Mechanism Of Regioselective Ring-Opening Reactions Of 1,2-Epoxyoctane Catalyzed By Tris(Pentafluorophenyl)Borane: A Combined Experimental, Density Functional Theory, And Microkinetic Study

A nonconventional, water-mediated catalytic mechanism was proposed to explain the effects of residual water on the reactivity and regioselectivity of tris(pentafluorophenyl)borane catalyst in the ring-opening reaction of 1,2-epoxyoctane by 2-propanol. This nonconventional mechanism was proposed to operate in parallel with conventional Lewis acid-catalyzed ring-opening. Microkinetic modeling was conducted to validate the proposed reaction mechanism, with all kinetic and thermodynamic parameters derived from density functional theory (DFT) calculations.

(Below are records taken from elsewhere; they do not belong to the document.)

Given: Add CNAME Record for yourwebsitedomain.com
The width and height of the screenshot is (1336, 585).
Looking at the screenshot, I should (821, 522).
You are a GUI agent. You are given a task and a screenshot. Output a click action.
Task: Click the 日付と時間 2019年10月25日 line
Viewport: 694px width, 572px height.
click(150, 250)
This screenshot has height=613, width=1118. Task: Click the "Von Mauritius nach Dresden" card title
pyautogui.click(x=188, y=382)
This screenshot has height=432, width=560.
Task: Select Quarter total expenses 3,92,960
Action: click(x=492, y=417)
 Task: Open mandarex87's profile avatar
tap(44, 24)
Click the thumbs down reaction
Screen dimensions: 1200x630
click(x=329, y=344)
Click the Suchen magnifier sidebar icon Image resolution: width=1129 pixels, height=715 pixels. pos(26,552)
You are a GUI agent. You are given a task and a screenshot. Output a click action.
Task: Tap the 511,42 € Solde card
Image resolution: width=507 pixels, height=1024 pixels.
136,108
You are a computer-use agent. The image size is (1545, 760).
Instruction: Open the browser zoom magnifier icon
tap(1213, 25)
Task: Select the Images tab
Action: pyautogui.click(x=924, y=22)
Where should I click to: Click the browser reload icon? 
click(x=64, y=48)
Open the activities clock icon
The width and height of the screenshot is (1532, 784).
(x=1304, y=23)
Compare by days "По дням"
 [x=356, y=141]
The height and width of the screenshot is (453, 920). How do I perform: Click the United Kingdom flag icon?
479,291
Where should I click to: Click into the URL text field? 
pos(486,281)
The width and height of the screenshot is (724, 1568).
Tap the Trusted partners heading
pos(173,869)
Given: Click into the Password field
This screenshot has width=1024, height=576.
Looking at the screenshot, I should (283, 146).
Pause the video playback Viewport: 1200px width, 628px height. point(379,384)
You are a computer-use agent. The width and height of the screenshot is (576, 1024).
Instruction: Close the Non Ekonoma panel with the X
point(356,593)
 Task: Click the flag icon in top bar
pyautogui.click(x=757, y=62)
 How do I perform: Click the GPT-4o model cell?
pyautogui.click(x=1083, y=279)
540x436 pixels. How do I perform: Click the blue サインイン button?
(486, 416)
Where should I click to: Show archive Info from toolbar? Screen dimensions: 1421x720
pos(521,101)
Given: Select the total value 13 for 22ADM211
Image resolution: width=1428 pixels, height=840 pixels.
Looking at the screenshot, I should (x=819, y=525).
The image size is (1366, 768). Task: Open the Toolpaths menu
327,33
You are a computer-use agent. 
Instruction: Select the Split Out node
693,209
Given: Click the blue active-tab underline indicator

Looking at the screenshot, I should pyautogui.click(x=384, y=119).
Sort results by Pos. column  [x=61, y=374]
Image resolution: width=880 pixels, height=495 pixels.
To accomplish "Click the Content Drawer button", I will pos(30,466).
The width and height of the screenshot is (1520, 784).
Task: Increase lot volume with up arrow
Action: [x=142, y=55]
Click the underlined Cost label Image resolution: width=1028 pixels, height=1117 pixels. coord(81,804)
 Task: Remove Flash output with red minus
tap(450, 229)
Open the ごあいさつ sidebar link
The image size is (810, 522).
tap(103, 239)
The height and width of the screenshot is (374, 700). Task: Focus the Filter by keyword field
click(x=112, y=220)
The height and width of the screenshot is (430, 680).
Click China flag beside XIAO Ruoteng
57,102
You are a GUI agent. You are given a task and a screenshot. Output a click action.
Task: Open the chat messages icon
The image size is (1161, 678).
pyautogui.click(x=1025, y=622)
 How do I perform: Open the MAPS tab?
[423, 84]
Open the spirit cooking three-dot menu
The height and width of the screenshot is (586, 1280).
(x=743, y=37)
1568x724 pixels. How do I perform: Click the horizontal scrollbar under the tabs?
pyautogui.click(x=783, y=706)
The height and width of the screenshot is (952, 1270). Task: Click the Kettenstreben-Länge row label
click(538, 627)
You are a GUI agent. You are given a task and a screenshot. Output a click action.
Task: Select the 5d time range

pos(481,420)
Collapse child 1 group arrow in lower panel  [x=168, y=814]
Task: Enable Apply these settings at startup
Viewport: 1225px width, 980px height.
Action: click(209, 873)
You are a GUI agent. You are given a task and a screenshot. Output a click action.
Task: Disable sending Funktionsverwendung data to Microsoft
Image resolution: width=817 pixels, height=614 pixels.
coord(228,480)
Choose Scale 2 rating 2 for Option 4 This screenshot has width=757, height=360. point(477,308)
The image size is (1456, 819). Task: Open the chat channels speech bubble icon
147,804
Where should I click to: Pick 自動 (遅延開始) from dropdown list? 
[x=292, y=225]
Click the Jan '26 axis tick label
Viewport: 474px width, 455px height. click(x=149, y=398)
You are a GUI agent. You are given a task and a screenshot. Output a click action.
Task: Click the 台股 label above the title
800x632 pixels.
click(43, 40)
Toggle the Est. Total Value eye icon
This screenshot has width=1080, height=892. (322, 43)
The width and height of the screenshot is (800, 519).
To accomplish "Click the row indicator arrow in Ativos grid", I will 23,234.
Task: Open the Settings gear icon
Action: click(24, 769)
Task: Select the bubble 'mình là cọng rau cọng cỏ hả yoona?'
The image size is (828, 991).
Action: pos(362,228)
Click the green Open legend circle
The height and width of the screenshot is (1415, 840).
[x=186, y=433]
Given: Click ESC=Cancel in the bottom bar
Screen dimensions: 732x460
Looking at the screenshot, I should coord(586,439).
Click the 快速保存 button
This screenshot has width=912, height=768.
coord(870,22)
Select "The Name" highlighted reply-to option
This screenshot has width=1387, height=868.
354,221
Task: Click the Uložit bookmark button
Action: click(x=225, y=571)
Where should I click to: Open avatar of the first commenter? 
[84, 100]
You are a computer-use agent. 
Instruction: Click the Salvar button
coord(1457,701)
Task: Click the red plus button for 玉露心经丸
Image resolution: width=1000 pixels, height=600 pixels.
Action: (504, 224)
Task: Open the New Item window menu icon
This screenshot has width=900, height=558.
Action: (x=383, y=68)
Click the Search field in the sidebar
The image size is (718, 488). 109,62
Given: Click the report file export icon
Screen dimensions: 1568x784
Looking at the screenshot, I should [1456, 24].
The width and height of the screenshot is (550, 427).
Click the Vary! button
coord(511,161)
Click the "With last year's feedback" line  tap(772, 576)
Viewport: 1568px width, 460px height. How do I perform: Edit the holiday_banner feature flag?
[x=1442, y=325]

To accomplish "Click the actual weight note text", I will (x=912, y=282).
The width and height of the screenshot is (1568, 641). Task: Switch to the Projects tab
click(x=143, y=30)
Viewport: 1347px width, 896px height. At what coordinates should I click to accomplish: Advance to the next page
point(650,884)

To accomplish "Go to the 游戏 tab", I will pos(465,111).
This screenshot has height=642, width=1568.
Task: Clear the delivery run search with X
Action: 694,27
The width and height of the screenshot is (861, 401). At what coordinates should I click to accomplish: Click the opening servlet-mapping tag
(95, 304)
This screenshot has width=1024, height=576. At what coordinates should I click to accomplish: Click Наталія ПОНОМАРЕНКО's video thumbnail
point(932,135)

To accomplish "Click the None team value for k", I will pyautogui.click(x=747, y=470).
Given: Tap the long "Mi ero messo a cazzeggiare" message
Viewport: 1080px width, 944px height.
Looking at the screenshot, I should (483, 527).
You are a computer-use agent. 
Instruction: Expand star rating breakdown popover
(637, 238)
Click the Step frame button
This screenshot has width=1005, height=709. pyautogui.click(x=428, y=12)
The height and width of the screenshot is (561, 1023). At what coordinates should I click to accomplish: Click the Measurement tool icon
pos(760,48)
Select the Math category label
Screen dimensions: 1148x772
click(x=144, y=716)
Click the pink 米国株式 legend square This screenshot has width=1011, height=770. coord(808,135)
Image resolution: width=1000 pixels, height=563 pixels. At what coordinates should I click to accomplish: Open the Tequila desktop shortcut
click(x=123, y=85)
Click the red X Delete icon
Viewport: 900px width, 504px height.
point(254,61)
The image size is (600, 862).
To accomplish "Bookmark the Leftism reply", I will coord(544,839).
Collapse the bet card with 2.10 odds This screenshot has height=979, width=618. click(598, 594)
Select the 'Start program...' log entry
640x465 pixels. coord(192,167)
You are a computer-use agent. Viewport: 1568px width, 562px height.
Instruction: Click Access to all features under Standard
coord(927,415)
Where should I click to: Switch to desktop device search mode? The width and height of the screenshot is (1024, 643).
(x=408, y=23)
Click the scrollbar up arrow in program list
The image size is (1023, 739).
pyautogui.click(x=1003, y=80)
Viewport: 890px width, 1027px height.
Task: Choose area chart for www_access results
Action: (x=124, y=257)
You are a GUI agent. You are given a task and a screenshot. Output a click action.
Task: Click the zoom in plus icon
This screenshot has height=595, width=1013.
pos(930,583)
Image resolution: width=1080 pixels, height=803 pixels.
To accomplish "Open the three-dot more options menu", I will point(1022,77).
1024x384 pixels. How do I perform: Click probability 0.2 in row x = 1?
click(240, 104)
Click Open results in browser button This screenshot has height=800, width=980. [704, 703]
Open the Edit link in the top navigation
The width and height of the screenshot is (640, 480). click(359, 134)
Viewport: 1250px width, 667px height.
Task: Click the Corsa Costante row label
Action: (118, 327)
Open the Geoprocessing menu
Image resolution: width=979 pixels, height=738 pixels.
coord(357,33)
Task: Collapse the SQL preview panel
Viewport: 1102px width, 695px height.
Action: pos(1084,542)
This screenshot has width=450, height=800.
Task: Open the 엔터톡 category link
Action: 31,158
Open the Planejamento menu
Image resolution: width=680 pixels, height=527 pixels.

Experimental data at a variety of temperatures and water contents were captured by the model after adjustments within reasonable limits set by experimental benchmarking and accuracy of theory of a small subset of parameters. In addition, the microkinetic model was able to generate accurate predictions at reaction conditions that were not used for parameter estimation. Detailed analysis of the net reaction rates showed that >95% of the reaction flux passed through conventional Lewis-acid pathways at water levels <500 ppm, even though the borane-epoxide adduct never accounted for more than 30% of the catalyst speciation under reaction conditions. With increasing water, as much as 80% of the reaction flux utilized water-mediated reaction intermediates. Within the water-mediated mechanisms, different hydrogen bond acceptors (HBAs) influenced the reaction regioselectivity. Overall, this validated mechanism and microkinetic model provided better understanding of industrially important ring-opening catalysis with this catalyst in the presence of water and could facilitate future improvement of catalyst regioselectivity and reactivity.